- [Selected passage]
--- Begin ---
Dogs obviously have a concept of object permanence, since they know to go around the fence to look for a ball in the first place. They wouldn't look for it once it's left their sight around a fence otherwise. That they're confused if they cannot immediately find the ball only shows that they struggle to calculate arcs, which many humans also do.
And for anyone with a particularly intelligent but ball obsessed breed of dog you can ask them to get the ball so you can play and they’ll go from the front of the house around the back to pick it up off the top shelf in the shed where you placed it (but forgot yourself, but they remembered) and bring it to you.
I absolutely assure you: My border collie knows at all times where the ball is. There’s zero question of object permanance.
I swear people who talk about object permanence have never tested it.
The Wikipedia article about babies even talks about it not starting until month 8 [1]! At least, under "Contradicting evidence" they talk about other studies that showed as early as 3 months ...
I think people just want to feel special and just can't accept that other animals have the same abilities that we do.
This speaks to an interesting question that is extremely difficult to answer:
"Can pets think conceptually?"
A word like "table", to a human, does not represent a concrete. It represents an abstraction, ALL tables, all things that have a flat surface and four legs.
When a dog hears "table", or "walk", do they understand the abstract concept of walking, or tables in general? Or do they interpret it as a very specific, concrete verb or noun?
That is the 6 million dollar question when it comes to an animal's ability to truly, genuinely understand spoken language. This is also why some philosophers conclude that animals cannot reason (it's a hypothesis, though, we don't know). Reason requires abstract thought and being able to prove that an animal is capable of abstract thinking is incredibly difficult.
--- End ---
- [What this exercise asks]
a. In the passage on dogs and object permanence, which breed does one commenter say knows at all times where the ball is?
b. List each line of the entries that contains the string "screenshot", treating case as significant.

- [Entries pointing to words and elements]
--- Begin ---
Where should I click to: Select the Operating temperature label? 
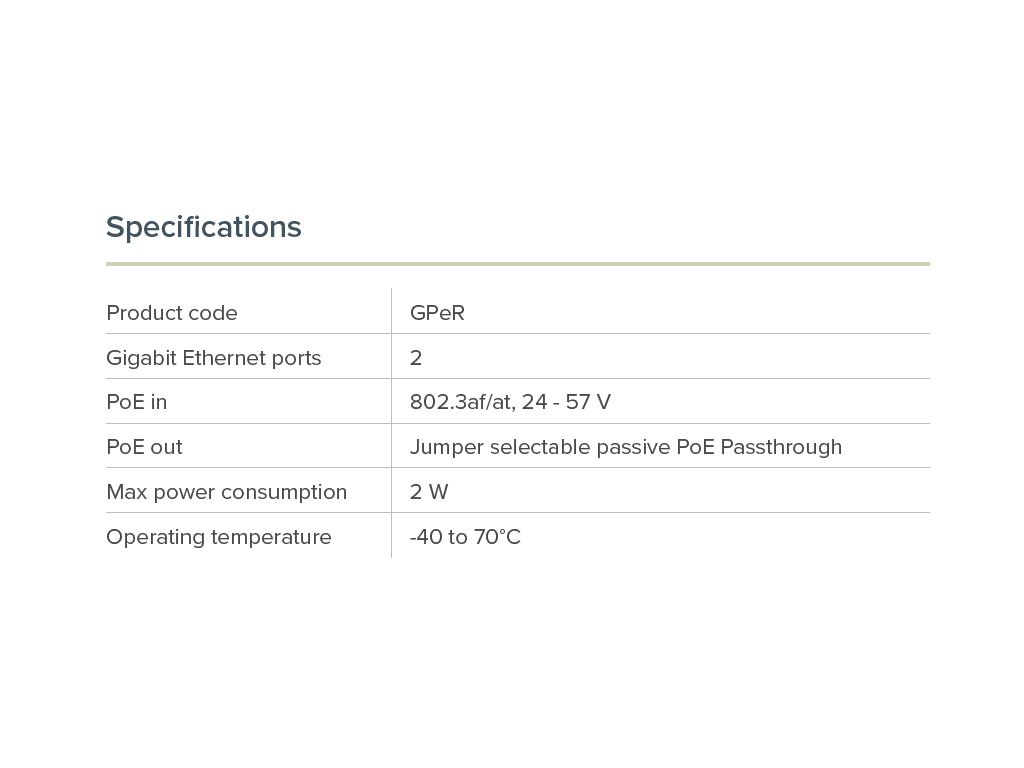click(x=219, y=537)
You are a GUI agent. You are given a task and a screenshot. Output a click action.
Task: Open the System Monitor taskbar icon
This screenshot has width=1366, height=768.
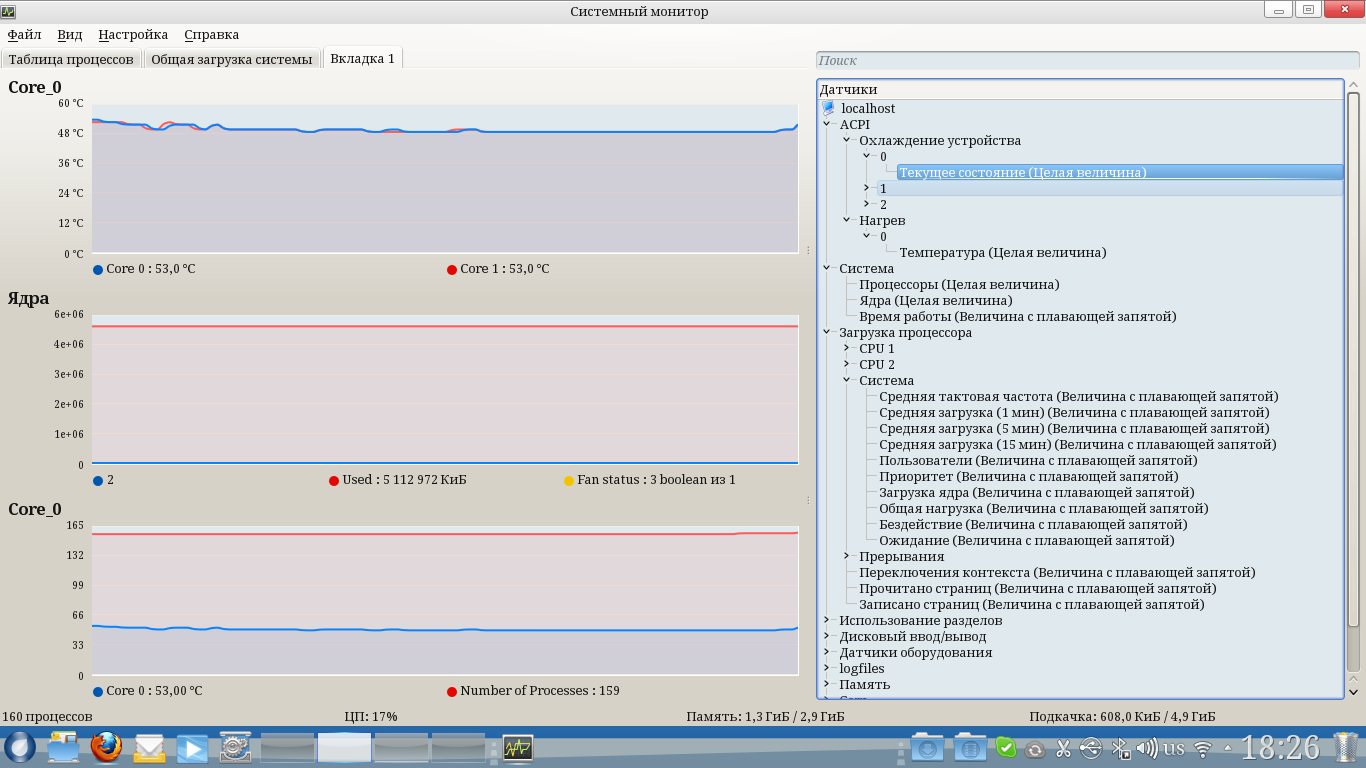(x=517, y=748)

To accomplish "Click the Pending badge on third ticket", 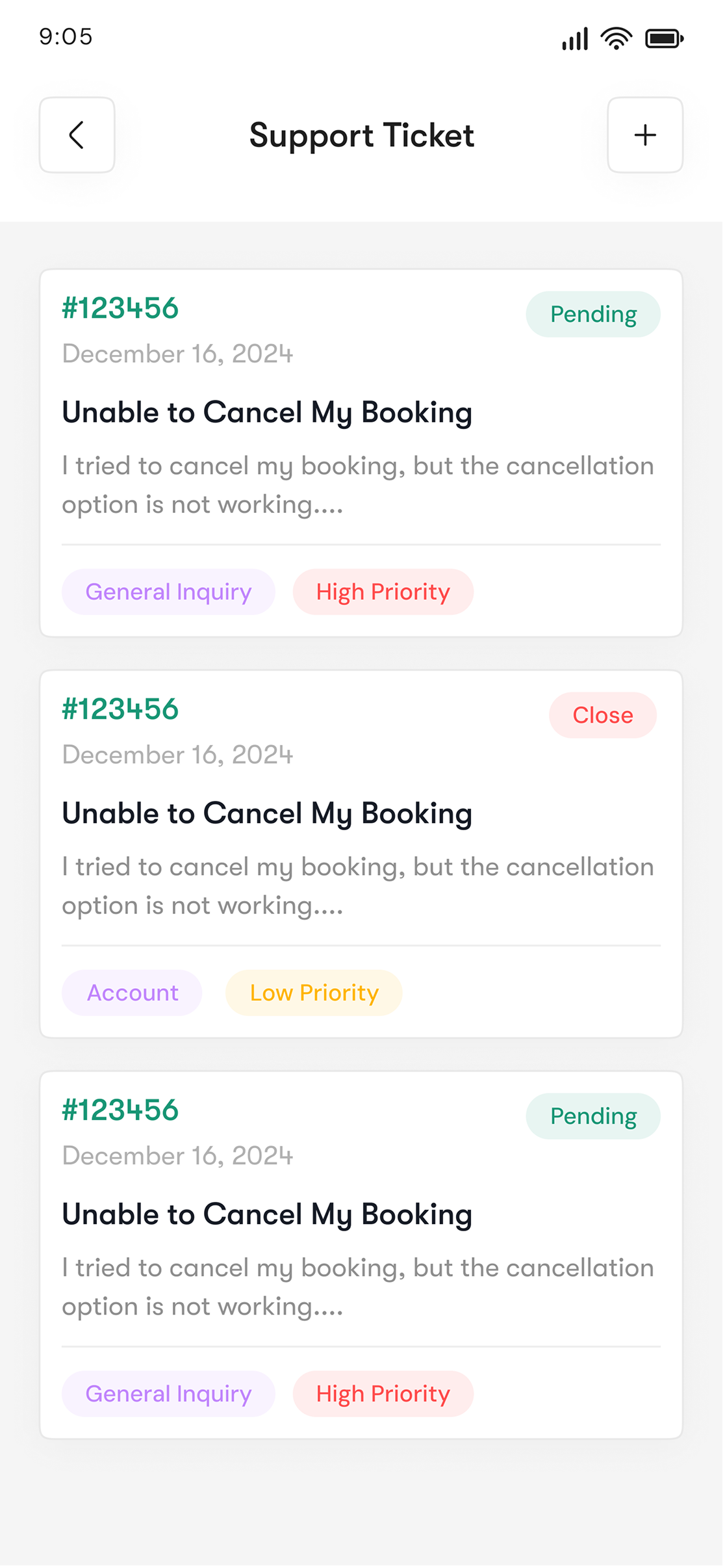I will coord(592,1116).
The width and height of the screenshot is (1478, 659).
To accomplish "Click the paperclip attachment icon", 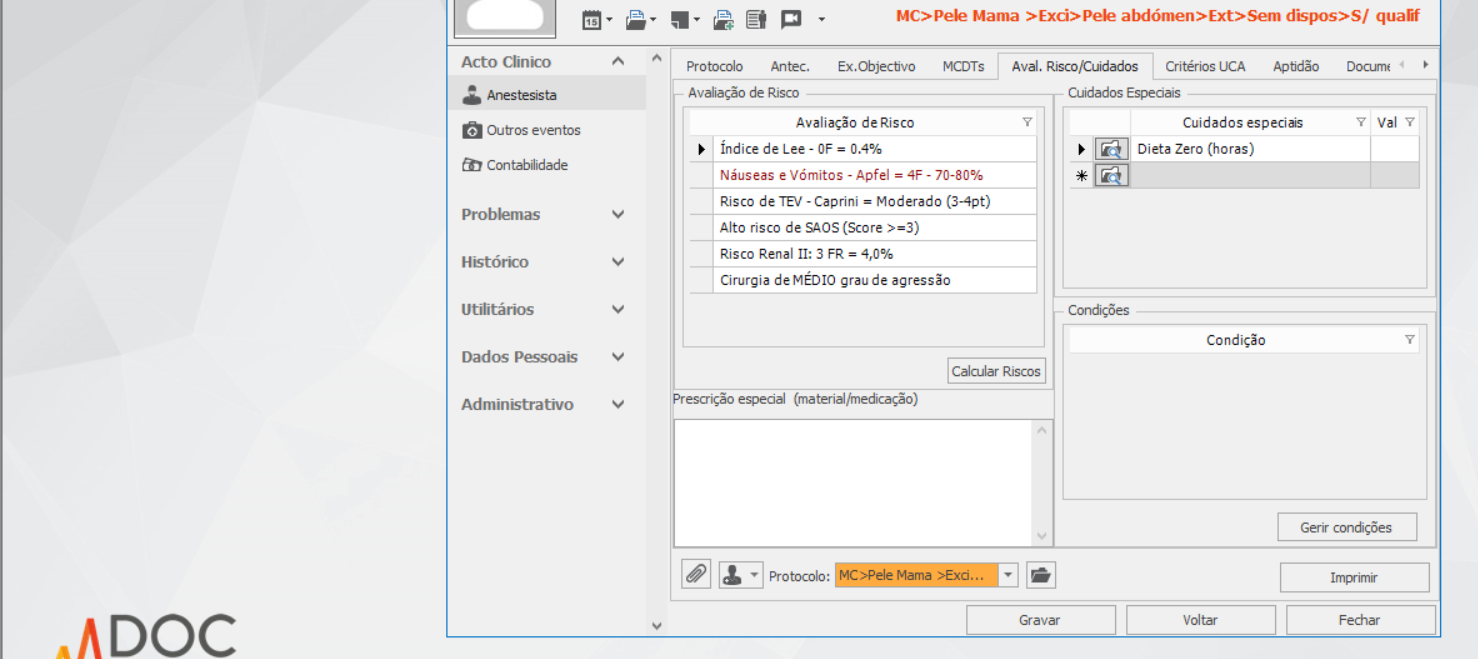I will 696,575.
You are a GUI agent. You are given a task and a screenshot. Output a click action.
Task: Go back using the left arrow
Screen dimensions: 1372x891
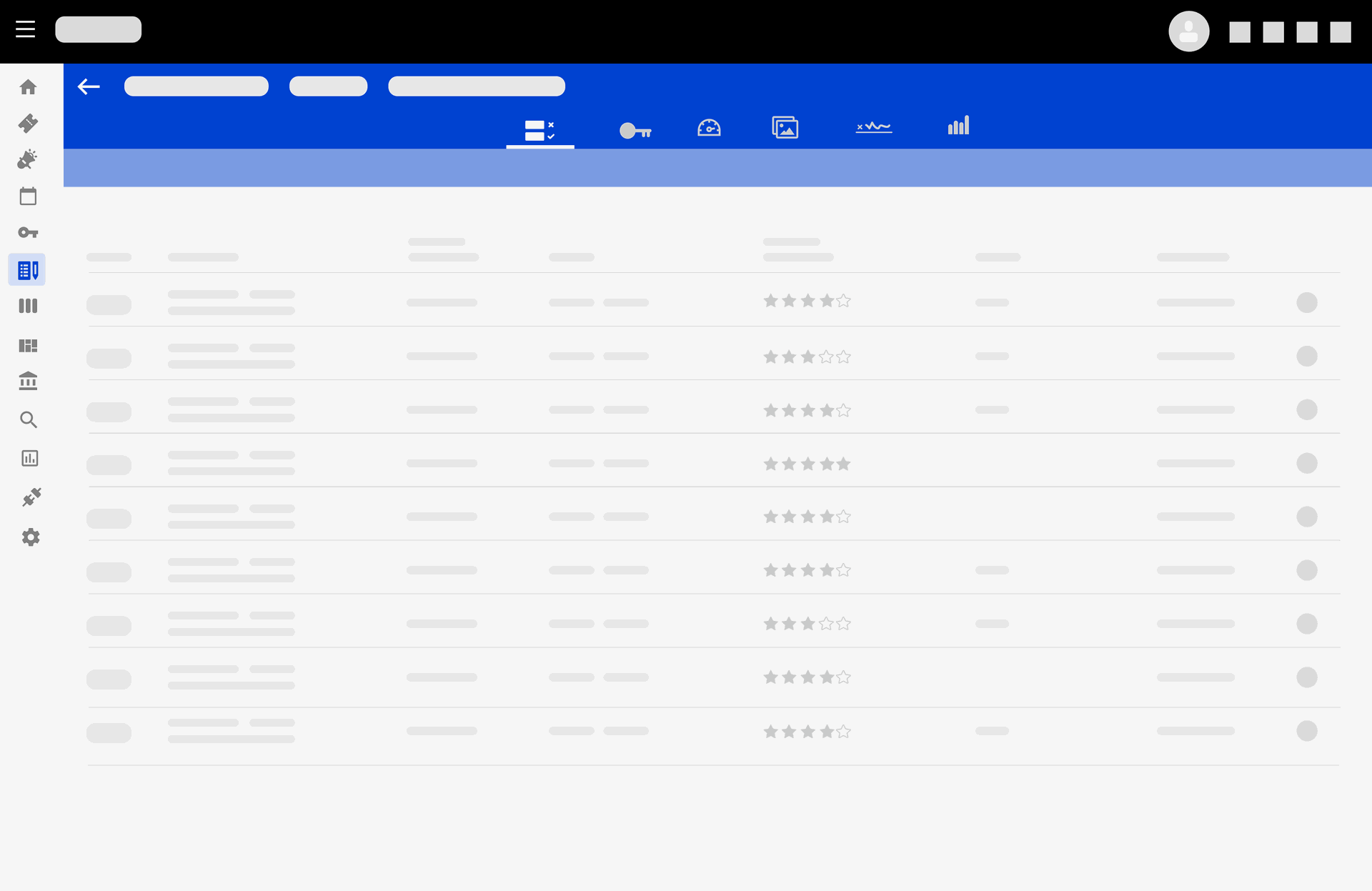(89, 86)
--- End ---
- [Task-by-task solutions]
a. A border collie.

b.
You are a GUI agent. You are given a task and a screenshot. Output a click action.
This screenshot has width=1366, height=768.
The width and height of the screenshot is (1478, 659).
You are a GUI agent. You are given a task and a screenshot. Output a click action.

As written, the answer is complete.